Il piano dei jihadisti: «Maschere e coltello al Carnevale di Venezia»
Un atto terroristico nel cuore di Venezia proprio nei giorni del Carnevale, quando la città si trasforma in una bolgia di baute e un gran numero di turisti e bambini travestiti affolla le calli. Il piano di azione era agghiacciante: gli attentatori con indosso delle maschere per mimetizzarsi tra la folla, e armati di coltello, pronti a spargere il sangue degli infedeli sui masegni di piazza San Marco.

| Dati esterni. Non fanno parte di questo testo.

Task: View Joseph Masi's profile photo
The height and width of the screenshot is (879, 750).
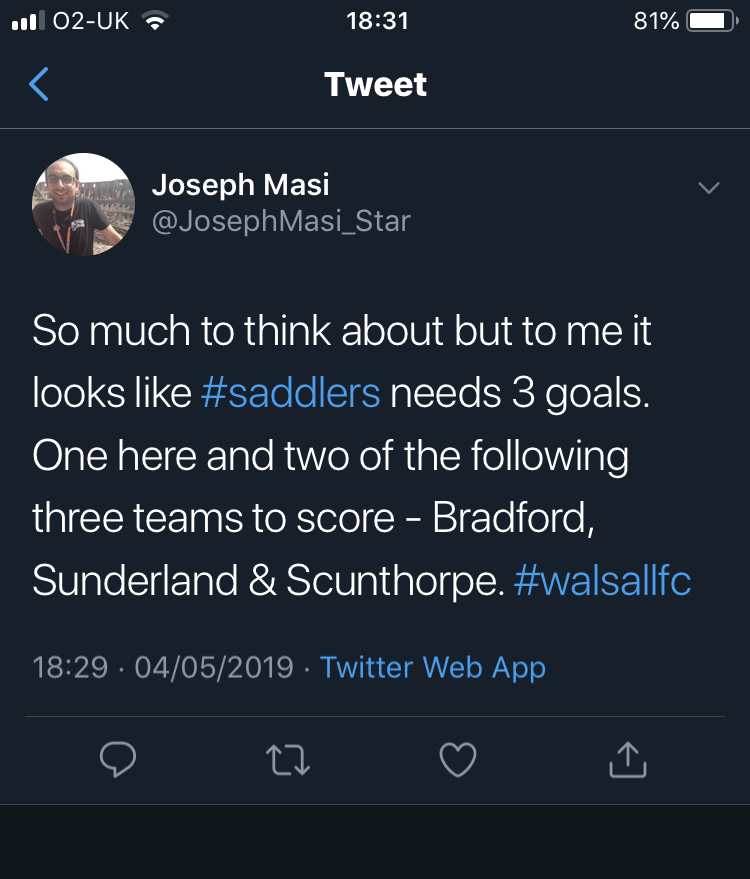Action: 84,205
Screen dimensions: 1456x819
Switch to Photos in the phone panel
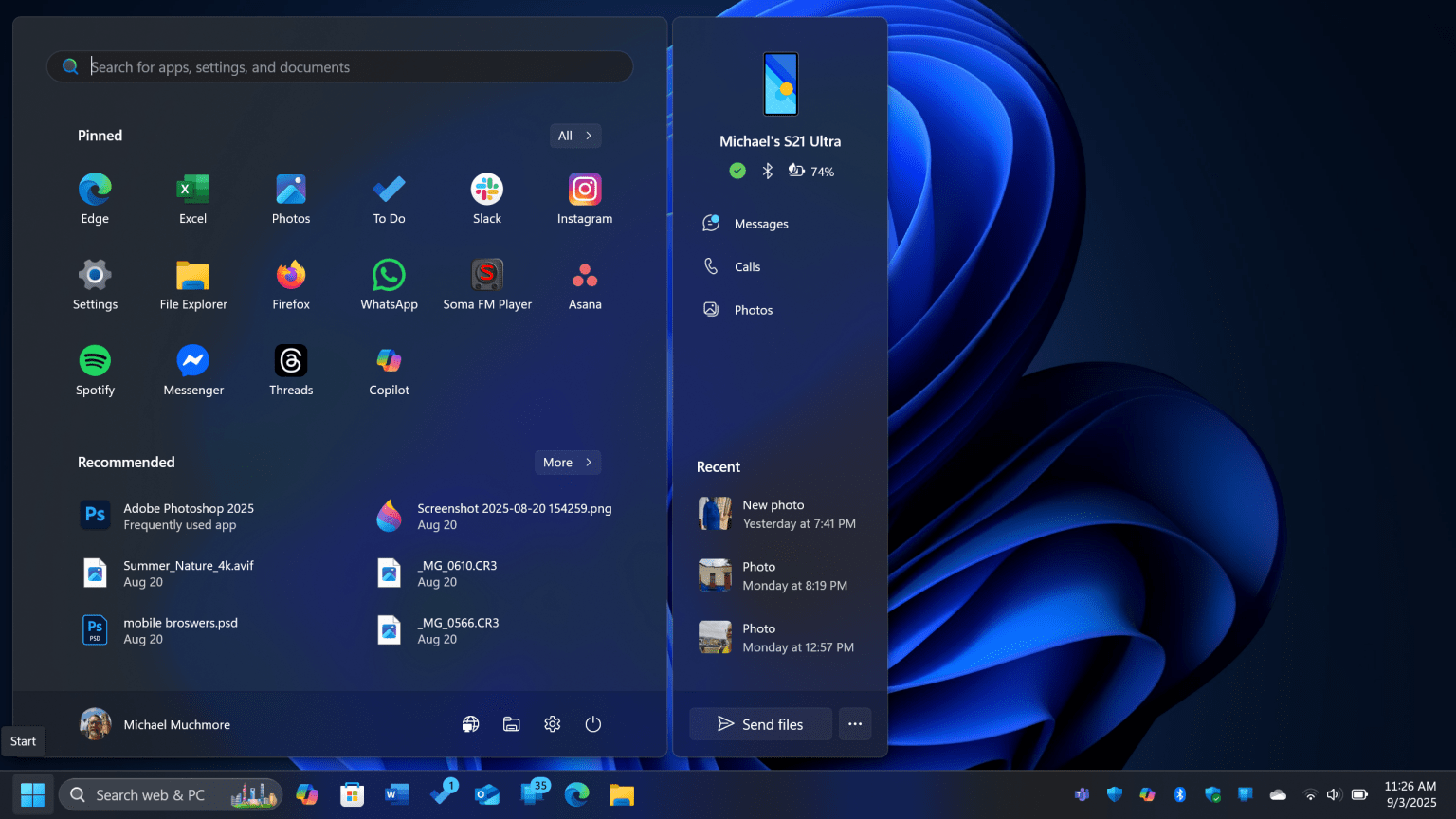(x=754, y=309)
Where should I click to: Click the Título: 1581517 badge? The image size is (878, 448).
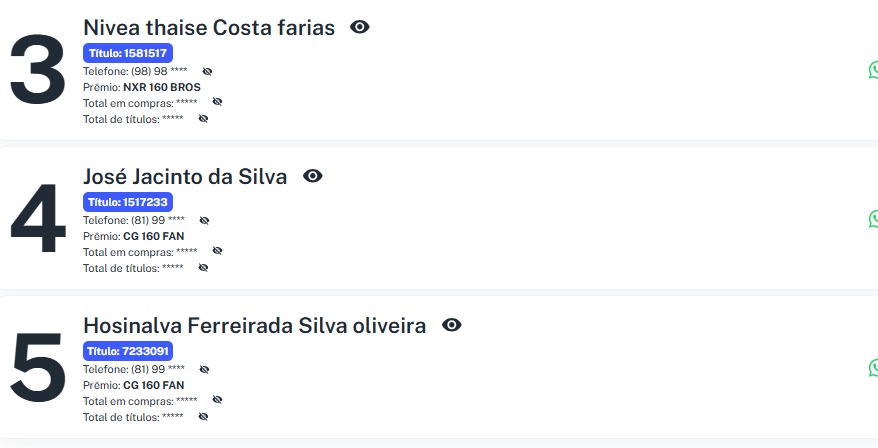click(128, 53)

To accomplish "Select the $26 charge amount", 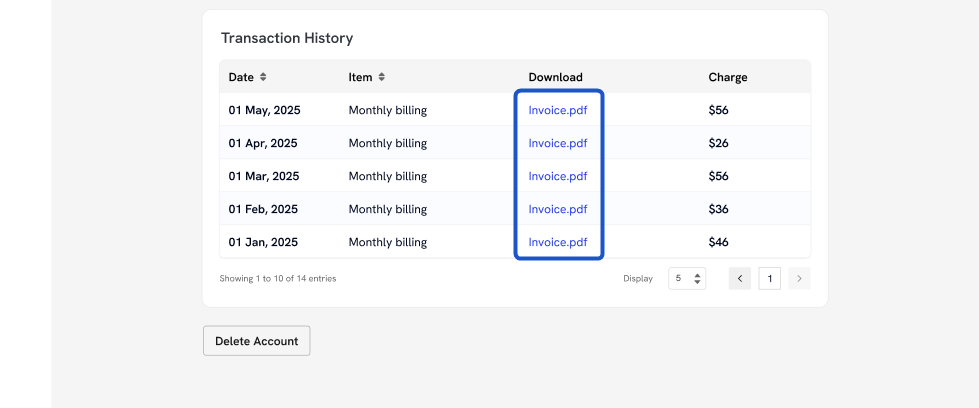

C’era anche questo, nei progetti dei quattro kosovari arrestati la scorsa primavera con un blitz della Digos coordinato dalla procura antiterrorismo di Venezia. Ora, le carte dell’inchiesta rivelano nuovi retroscena. A cominciare proprio dalle intercettazioni, dalle quali emerge come, tra le ipotesi prese in considerazione dalla cellula jhadista, ci fosse anche quella di compiere un atto terroristico a Carnevale. Già il 13 marzo - annotano gli investigatori - «Arjan Babaj dice a Bekaj Fisnik (due degli arrestati,
ndr) di aver comprato un coltello a 15 euro». Sei giorni dopo la polizia capta un’altra conversazione. Il solito Babaj fa riferimento al «periodo di Carnevale». Poi spiega: «Carnevale, sì… paf, paf! (intende qualcosa di veloce, annotano gli inquirenti, ndr)». E Mergim Gecaj (pure lui finito nell’inchiesta): «…con una maschera». A quel punto è Babaj a spiegare: «Puoi prendere un coltello... ». Mergim si esalta: «Il sangue caldo!». E il leader del gruppo: «Il loro sangue è la loro ricchezza. Il loro sangue per noi è halal (lecito, ndr)». Sono sempre gli investigatori a chiarire che il gruppo di kosovari discuteva della «possibilità di poter utilizzare il coltello per uccidere gli infedeli».